I checked on the permissions and did a chmod 700 on the file and I still get Permission denied (publickey). I even attempted to enter the key into my Github account, but first got a message that the key file needs to start with ssh-rsa. So I started researching and hacking. Started with just entering the long string in the file (it started with --BEGIN PRIVATE KEY--, but I omitted that part after it failed); however, Github's not accepting it, saying it's invalid.
This is my Ansible command in the YAML file:
- name: check out the repository on the host
git: repo={{ repo_url }} dest={{ proj_path }} accept_hostkey=yes
vars:
repo_url: git#github.com:lorin/mezzanine-example.git
This is my ansible.cfg file with ForwardAgent configured:
[defaults]
hostfile = hosts
remote_user = vagrant
private_key_file = .vagrant/machines/default/virtualbox/private_key
host_key_checking = False
[ssh_connection]
ssh_args = -o ControlMaster=auto -o ControlPersist=60s -o ForwardAgent=yes
The box is an Ubuntu Trusty64 using Mac OS. If anyone could clue me into the file permissions and/or Github key generation, I would appreciate it.
I suspect the key permissions issue is because you are passing the public key instead of the private key as the arugment to "ssh -i". Try this instead:
ssh -i ~/.ssh/git_rsa -T git#github.com
(Note that it's git_rsa and not git_rsa.pub).
If that works, then make sure it's in your ssh-agent. To add:
ssh-add ~/.ssh/git_rsa
To verify:
ssh-add -l
Then check that Ansible respects agent forwarding by doing:
ansible web -a "ssh-add -l"
Finally, check that you can reach GitHub via ssh by doing:
ansible web -a "ssh -T git#github.com"
You should see something like:
web | FAILED | rc=1 >>
Hi lorin! You've successfully authenticated, but GitHub does not provide shell access.
I had the same problem, it took me some time, but I have found the solution.
The problem is the URL is incorrect.
Just try to change it to:
repo_url: git://github.com/lorin/mezzanine-example.git
I ran into this issue and discovered it by turning verbosity up on the ansible commands (very very useful for debugging).
Unfortunately, ssh often throws error messages that don't quite lead you in the right direction (aka permission denied is very generic...though to be fair that is often thrown when there is a file permission issue so perhaps not quite so generic). Anyways, running the ansible test command with verbose on helps recreate the issue as well as verify when it is solved.
ansible -vvv all -a "ssh -T git#github.com"
Again, the setup I use (and a typical one) is to load your ssh key into the agent on the control machine and enable forwarding.
steps are found here Github's helpful ssh docs
it also stuck out to me that when I ssh'd to the box itself via the vagrant command and ran the test, it succeeded.

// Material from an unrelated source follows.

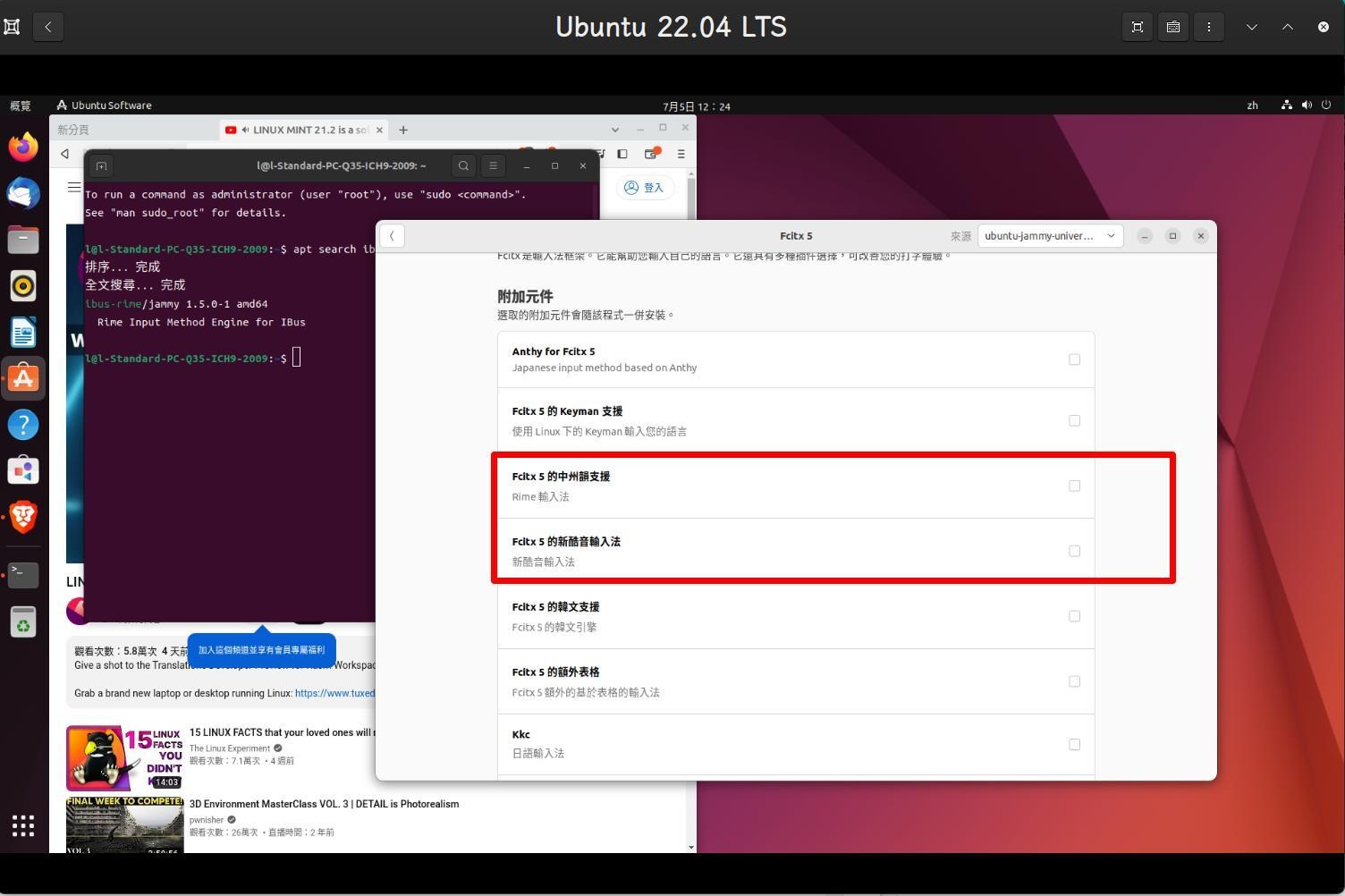Enable Anthy for Fcitx 5 addon
This screenshot has width=1345, height=896.
tap(1075, 359)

So I had narrowed it down to how ansible was forwarding the connection. For me what eventually worked was setting
[paramiko_connection]
record_host_keys = False
In addition to the other config that controls host keys verification
host_key_checking = False
which essentially adds
-o StrictHostKeyChecking=no
to the ssh args for you, and
-o UserKnownHostsFile=/dev/null
was added to the ssh args as well
found here:
Ansible issue 9442
Again, this was on vagrant VMs, more careful consideration around host key verification should be taken on actual servers.